Introducing Hazelcast ... a new way to cluster Openfire!

amazing work ! thanks

Very nice! Glad that openfire is gaining traction again.

I might have a look at it again… If I won’t encounter memory issues as when I tried the last time it might be a good alternative.

I just deploy a second server for my domain (forumanalogue.fr). I already tried the previous plugin but it wasn’t simple and didn’t work so good.

This new plugin is easy to install and work immediatly, if you don’t forget to use the same database for the two nodes ^^

The two servers run OpenFire 3.7.1 on Ubuntu 12.04 LTS with a mysql database. The both are on my local network but are opened server (free registration : cf http://xmpp.net/). I’ve got over 460 users.

Edit: It don’t work that well after word, cf : http://community.igniterealtime.org/message/225398#225398

I met a critical bug while using hazelcast based cluster.

I always got the following exception. Then openfire server hangs, which means the process still exists but it does not work.

I use openfire 3.7.2 beta, hazelcast 2.3.1 (or hazelcast 2.4 still has this error.)

2012.10.29 14:57:47org.jivesoftware.util.cache.CacheFactory - Hazelcast Instance is not active!

java.lang.IllegalStateException:Hazelcast Instance is not active!
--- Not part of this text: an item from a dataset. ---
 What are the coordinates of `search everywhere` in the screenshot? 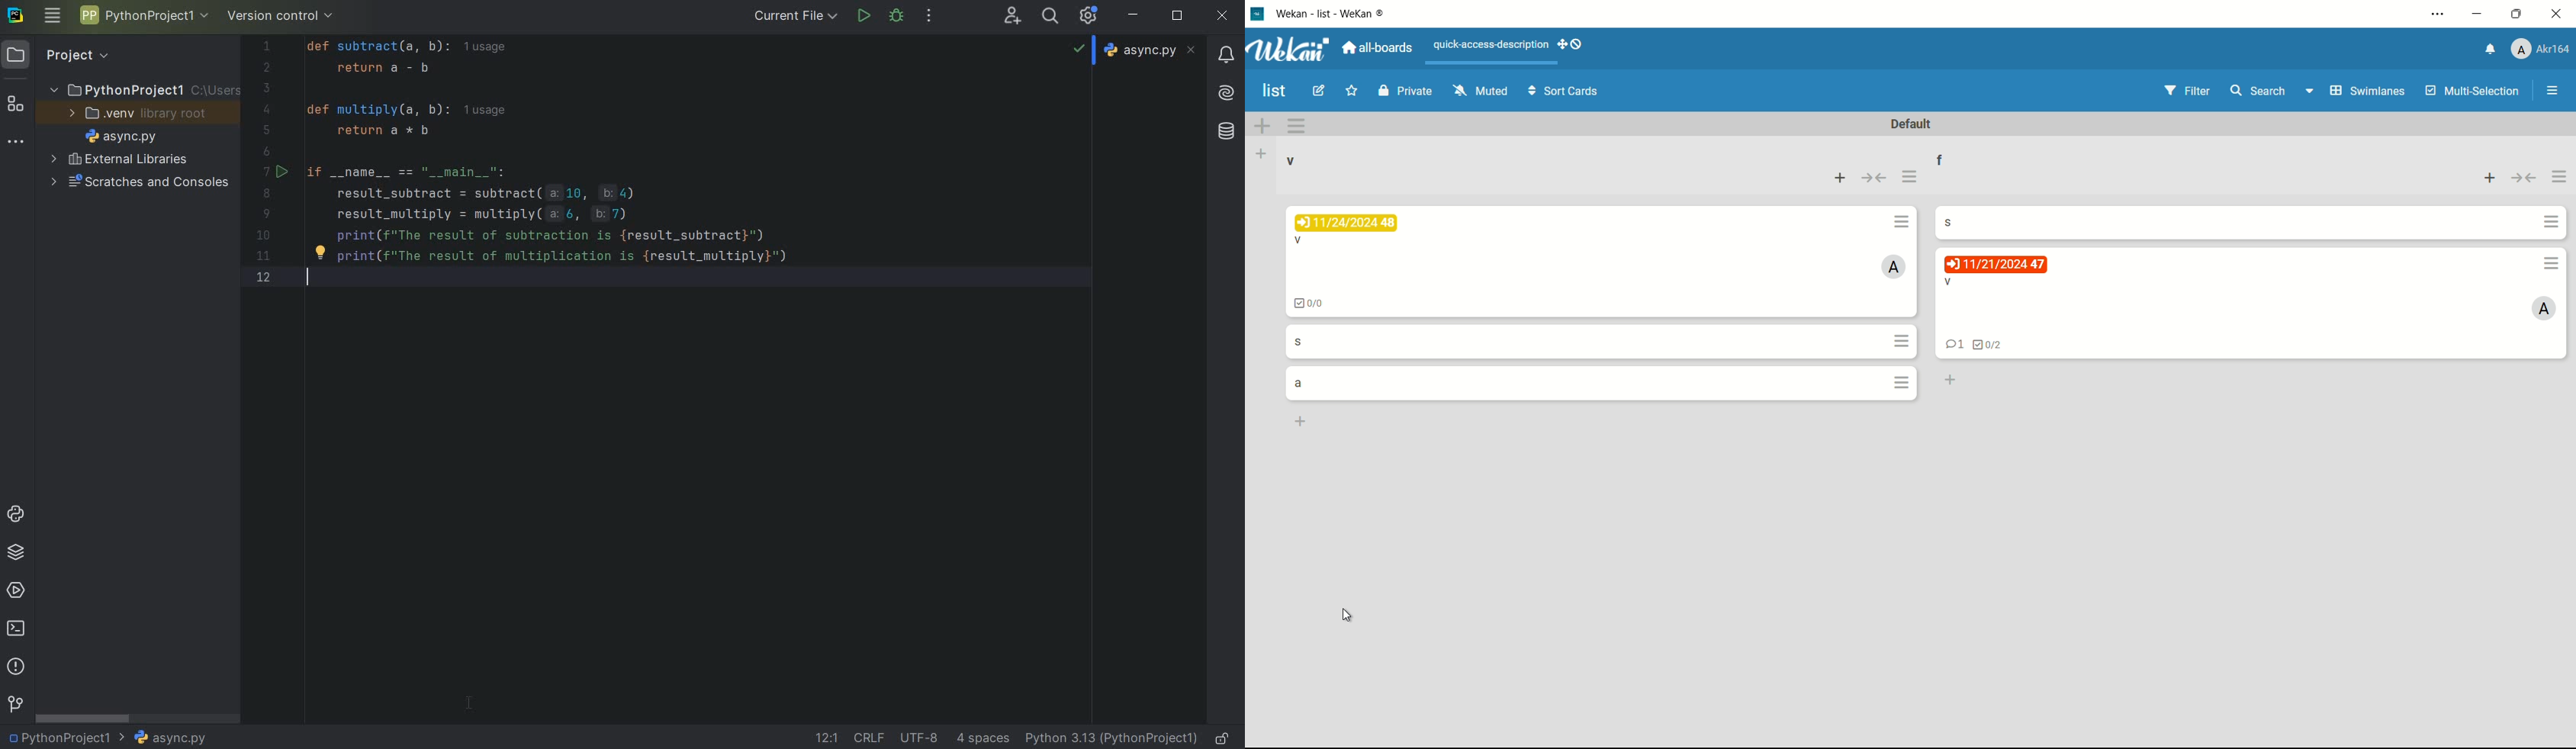 It's located at (1047, 18).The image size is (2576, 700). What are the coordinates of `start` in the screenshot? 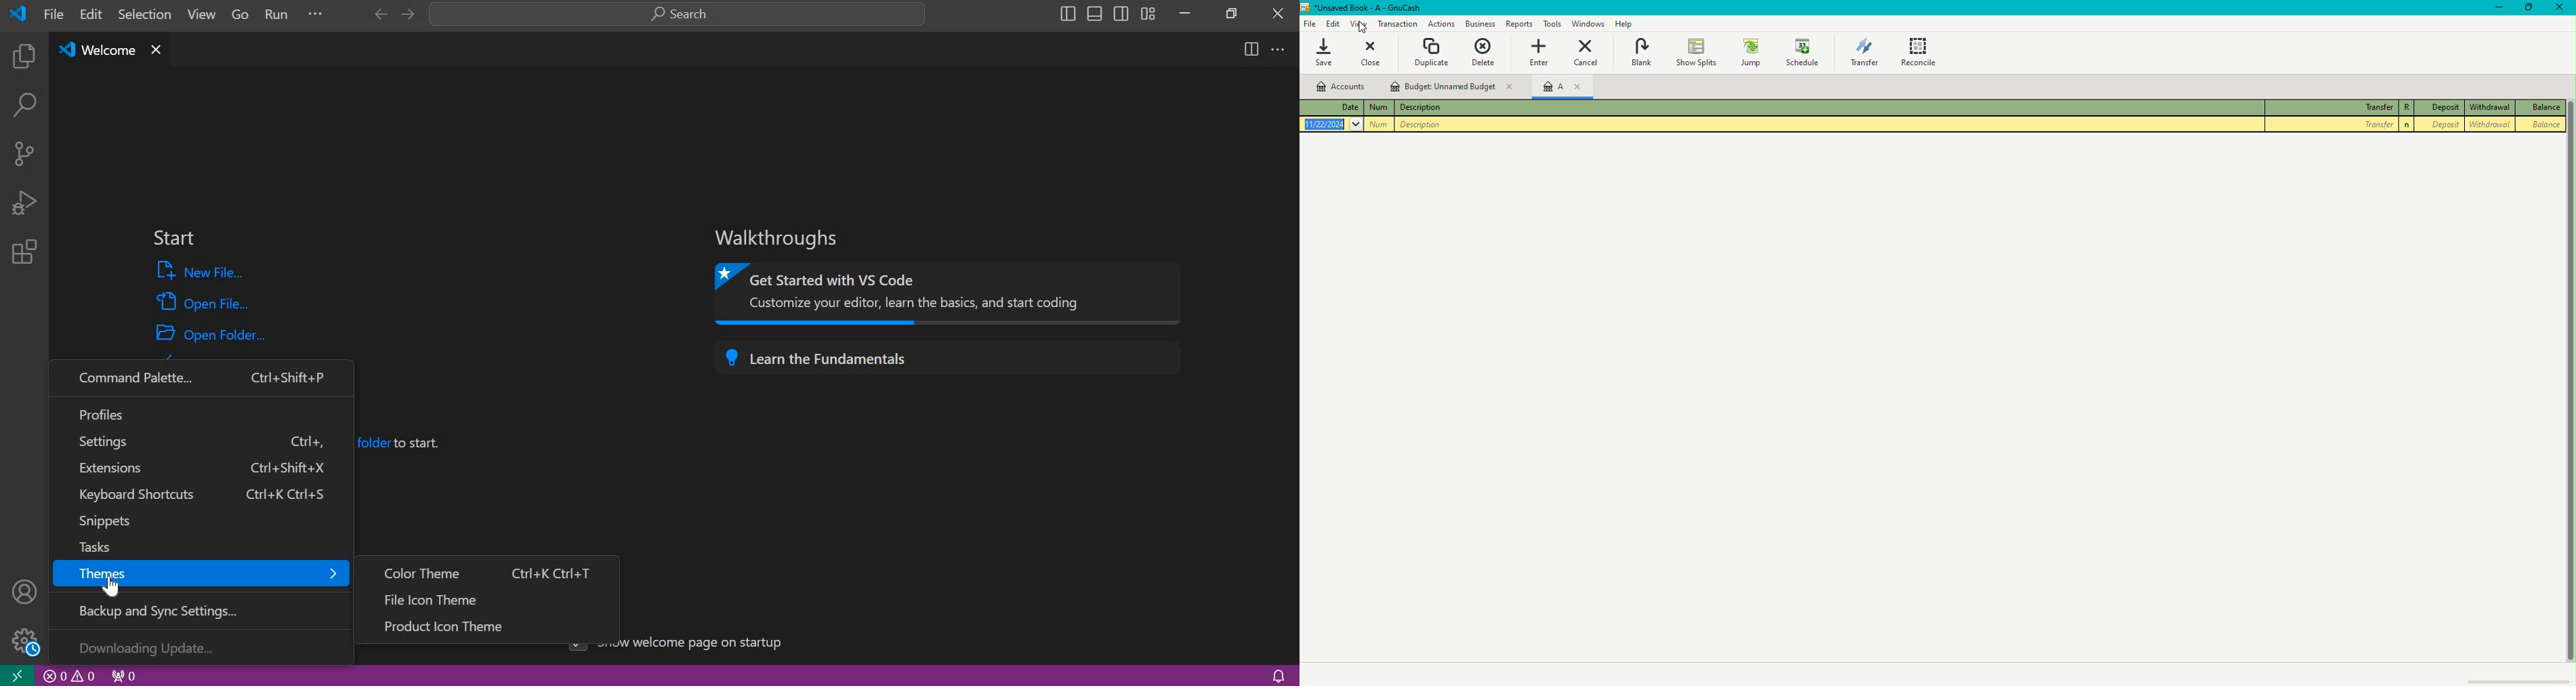 It's located at (173, 239).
atcom.hazelcast.impl.FactoryImpl.initialChecks(FactoryImpl.java:711)

atcom.hazelcast.impl.MProxyImpl.beforeCall(MProxyImpl.java:102)

atcom.hazelcast.impl.MProxyImpl.access$000(MProxyImpl.java:49)

atcom.hazelcast.impl.MProxyImpl$DynamicInvoker.invoke(MProxyImpl.java:64)

at$Proxy0.getLocalMapStats(Unknown Source)

atcom.hazelcast.impl.MProxyImpl.getLocalMapStats(MProxyImpl.java:258)

atcom.jivesoftware.util.cache.ClusteredCache.getCacheSize(ClusteredCache.java:1 40)

atorg.jivesoftware.util.cache.CacheWrapper.getCacheSize(CacheWrapper.java:73)

atcom.jivesoftware.util.cache.ClusteredCacheFactory.updateCacheStats(ClusteredC acheFactory.java:344)

atorg.jivesoftware.util.cache.CacheFactory$1.run(CacheFactory.java:636)

Can anybody give my some advice?

I tried this on AWS Ec2. Everything good but when i place these instances under AWS LoadBalancer , unable to connect to nodes via loadbalancer . I opened all nessary ports on LoadBalancer and if anyone worked with AWS instances and LoadBalancer then pls help me

I have not used the AWS load balancer, but here are a few things to keep in mind for load balancing in general:

  • Depending on which protocol you are using, you will need to configure the load balancer to use TCP (5222), HTTP (7070), or HTTPS (7443) to allow XMPP clients to connect, plus additional port(s) for the admin console (9090/9091) or S2S connections (5269), etc. as needed for your particular deployment.
  • You will need to have a valid health check for each clustered member. In our case we use a simple index.html on the BOSH port for this purpose (served from the {openfire_home}/resources/spank directory). Without a valid health check all the members will be marked as unavailable.
  • Configure your application to send traffic to the Openfire cluster via the DNS name assigned by AWS to your load balancer.

Hope that helps … let us know how it works out.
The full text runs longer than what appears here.